Horton Hall is a Grade II* listed building in the Staffordshire Moorlands local planning authority area, England. First listed on 22 October 1952. House. 5 related planning applications.
Horton Hall
- WRENN ID
- north-gallery-ebony
- Grade
- II*
- Local Planning Authority
- Staffordshire Moorlands
- Country
- England
- Date first listed
- 22 October 1952
- Type
- House
- Source
- Historic England listing
Description
Horton Hall is a house dating to the mid-17th century, with an earlier core, and altered in the mid-18th century and late 19th century. It is constructed of ashlar with tiled roofs and lead rainwater pipes. The building has a shallow ‘H’ plan, facing south-east, with hearths at the lower end of the hall and between the rooms of the two-bay upper cross-wing. The design is symmetrical across three fronts, extended by service ranges to the north-east.
The house has two storeys and an attic, with parapeted gables featuring ball-finials. A cellar lies beneath the cross-gabled solar cross-wing, likely representing an earlier feature. The south-east front has a 2:3:2 bay arrangement, with glazing bar sashes to the ground floor and first floor, all under continuous label strings which are returned as floor strings. There are three-light mullion windows in the attic, also with labels, while the central gable has outer two-light mullion windows (without labels). A mid-18th-century front door features raised and fielded panels, with a decorated lintol containing three sunk arches. This replaced an earlier inscribed lintel, now located in the garden wall. A small window is situated to the right.
The north-west front is dominated by a two-storey lean-to and a gabled stair tower adjacent to the solar cross-wing gable. There are three- and four-light mullion windows on both the ground and first floors, set below the floor strings. The stair tower has an elegant mid-18th-century arched glazing bar sash window. A large buttress supports the lower (north-east) cross-wing, which abuts the central lean-to; a back door to the left-hand side of this wing is flanked by two windows on each floor. Various blocked-in windows within a cellar/undercroft indicate the adaptation of an earlier feature. The return of the solar cross-wing has two gables and two-storey hipped angled bays added in the mid-19th century.
The interior includes a large entrance hall with deep corbels over the fireplace to the right.

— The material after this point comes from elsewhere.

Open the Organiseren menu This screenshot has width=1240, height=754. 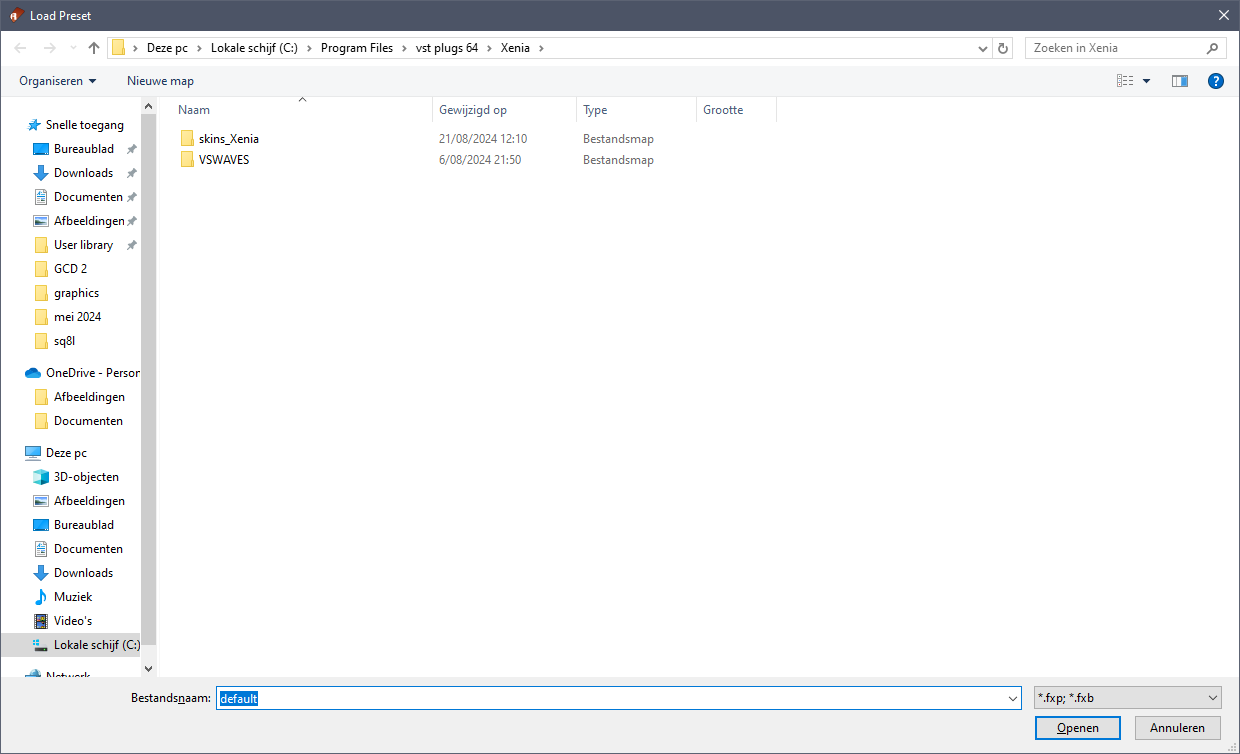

There is a round-arch at the back of the hall, flanked by doorcases and panelled doors which frame an excellent late-17th century staircase with splat balusters, carved pendants to the newels, and a wide moulded handrail. A secondary 17th-century staircase rises in the north-east angle, and a cellar is located below the solar.
The setting is magnificent, overlooking the valley of Horton civil parish, and includes an avenue of limes to the south-east. An inventory of Timothy Edge, dated 1683, suggests that he substantially rebuilt the house. The datestone/lintel now in the garden wall presumably relates to this work.